Kuraklık ve donun etkilediğini gördük
Burada bunu anlamak için kalemlere bakmamız gerekiyordu baktığımızda en büyük sapmanın gıdadan kaynaklığını gördük. Kuraklık ve donun etkilediğini gördük. Bir yada iki ay enflasyon biraz yüksek gelirse bu ülkemizde önümüzdeki dönemi de biraz daha yukarı çekebiliyor. Ama ekim ayında beklentilerin altında gelişti. Kasım ayı için de beklentilerimiz aynı şekilde.
Dezenflasyonun devam ettiği gözüküyor
İki sene önceye gittiğimizde dayanıklı malların artışları çok hızlıydı. Şuan bu ivme azaldı. Tüketim malları ithalatı düşüyor, hizmet sektörü ise yatay seyir ediyor. Özetle söylemek gerekirse hem kısa hem orta vadede belirleyici unsurlar dezenflasyonun devam ettiği gözüküyor.
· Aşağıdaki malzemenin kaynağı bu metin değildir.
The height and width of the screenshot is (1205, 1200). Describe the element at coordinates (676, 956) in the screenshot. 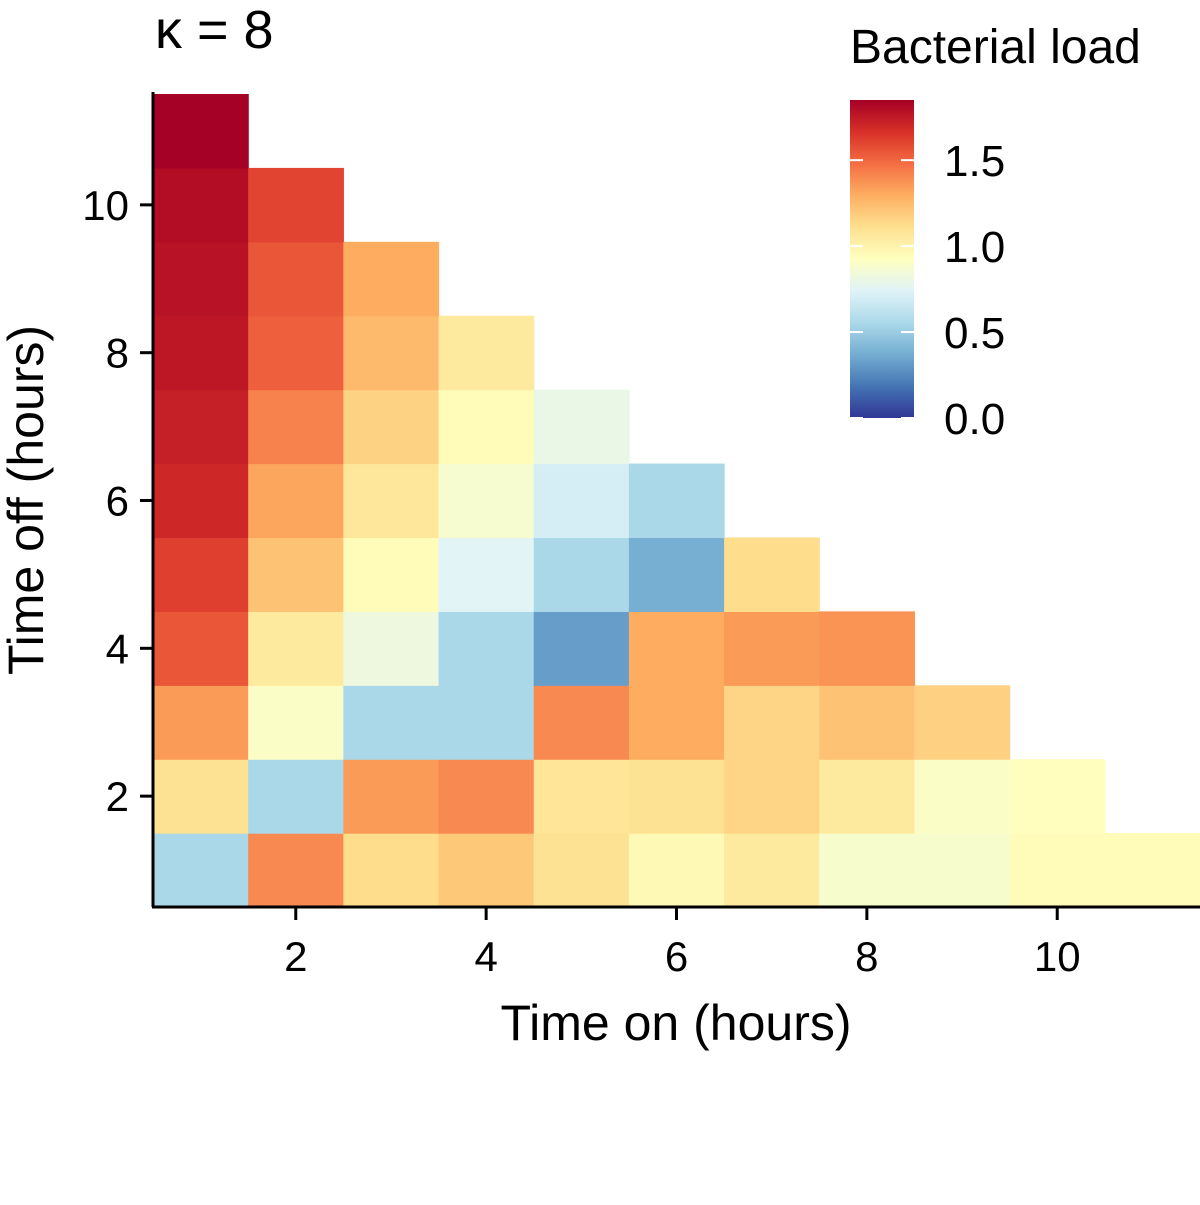

I see `x-tick-label: 6` at that location.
Burada düşüş trendine odaklanmak daha doğru olur
Hissedilen ve ölçülen enflasyonun farklı çıkmasının en büyük sebebi her ürün veya hizmetin fiyatı bir anda artmıyor. Bazı kalemlerde enflasyon daha düşük bazılarında daha yüksek. Hissedilen enflasyonu belirleyen kalemler daha sık harcamalar yapılan ürünler örneğin gıda ve kira enflasyonları bunlarda enflasyonun yüksek hissedilmesi normal. Enflasyon düştükçe hissedilen enflasyon da düşecek. Burada düşüş trendine odaklanmak daha doğru olur.
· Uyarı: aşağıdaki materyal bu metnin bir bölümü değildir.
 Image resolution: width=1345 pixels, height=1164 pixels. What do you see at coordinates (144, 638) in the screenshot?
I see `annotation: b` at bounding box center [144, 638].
Kiralar, enflasyonun düşüşünü yavaşlatan kalemler arasında
Enflasyonla mücadelede temel aracımız para politikamız. Bazı kalemler ve ürünlerde fiyatlamalar para politikasının dışında olabiliyor. Bu yüzden bazı ürünler düşüşü yavaşlatabiliyor. Örneğin kira ve eğitim kalemleri bunlar geçmiş enflasyona göre yapılıyor. Mesela kiracı iseniz 12 aylık sözleşme yapıyorsunuz. Eğitimde de aynı. Enflasyon düşse bile burada geçmiş enflasyon gelecek enflasyonun hep ortalamanın üzerinde kalıyor.
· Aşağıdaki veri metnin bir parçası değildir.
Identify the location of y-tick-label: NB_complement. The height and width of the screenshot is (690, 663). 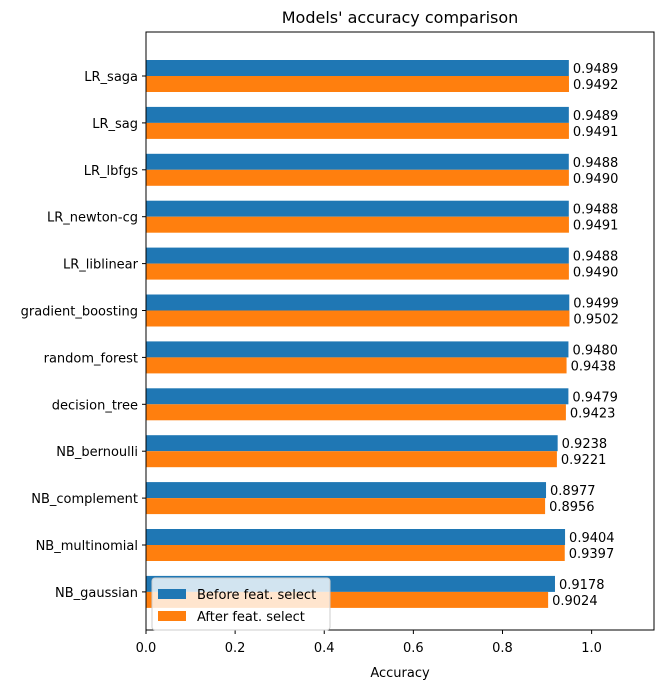
(84, 500).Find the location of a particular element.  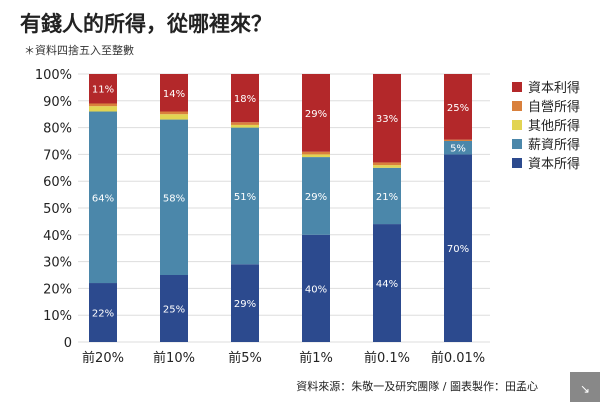

x-tick-label: 前0.01% is located at coordinates (458, 358).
Algıya çok etki eden gıda enflasyonu var
Dönem dönem yukarıya çeken ama algıya çok etki eden gıda enflasyonu var. Bu yıl zirai don ve kuraklık dezenflasyonu etkileyen yavaşlatan unsurlardan oldu.
Politika faizindeki kararlar piyasa faizine yansımayabiliyor
Politika faizindeki kararların etkili olabilmesi için enflasyonla ve aynı hızda olması önemli bu denge korunmazsa politika faizindeki kararlar piyasa faizine yansımayabiliyor. Şöyle yaygın bir kanı var ve bunun her zaman doğru olmadığını düşünüyorum. Politika faizi düşerse piyasa faizi de düşer bu doğru değil. Bankalar paralarının getirisini korumak istiyorlar ve uzun vadede fiyatlandırıyor.
Faizler enflasyon beklentisine göre fiyatlanıyor
Dolayısıyla beklenti bozulursa faizler düşmez hatta artabilir. Uzun vadeli kredilerde faizler enflasyon beklentisine göre fiyatlanıyor. Baktığımızda politika faizi düşerken piyasa faizinin düşmediği arttığı bir dönem de yaşadık. Bu neden gerçekleşti çünkü bu süreçte enflasyon beklentisi bozuldu. Bu arada ters örnek de mümkün.
Enflasyon beklentileri faiz düşürmede de ana belirleyici olacak
Merkez Bankası faiz düşürmeyip enflasyonun iyileşme eğilimindeyse piyasa faizlerinin düştüğü de oldu Biz hassas dengeyi gözeterek en doğru kalibrasyonu yapmaya dikkat ediyoruz. Enflasyon beklentileri faiz düşürmede de ana belirleyici olacak.
Ekonomi bundan biraz daha farklı
Ekonomi bir bilim olarak temel bilimlerden oldukça farklı. Mesela ben tutuğum kalemi yere bıraksam hangi hızda düşeceğine kadar biliriz. Ekonomi bundan biraz daha farklı.
Hanehalkı beklentisi oldukça yüksek
Vatandaş erkenden ihtiyaçlarını karşılıyor satıcılar da yeniden fiyatlıyor. Ev sahipleri de aynı şekilde daha yüksek fiyattan kiraya veriyor gelecekte artacağını düşündüğü için. Bu da enflasyonu arttırıyor. Hanehalkı beklentisi oldukça yüksek bu kadar yüksekken enflasyon düşer mi?
Hanehalkı hissedilen enflasyonu baz alıyor
Neden yüksek çünkü hane halkı hissedilen enflasyonu baz alıyor. Enflasyonun tek rakamlarda olduğu zamanda bile hanehalkı 10 puan yüksek beklenti oluşturmuş. İstikrar olduğunda da yüksek beklenti oluşturmuş. Önümüzdeki dönem enflasyon düştükçe beklentilerin de düşeceğini göreceğiz."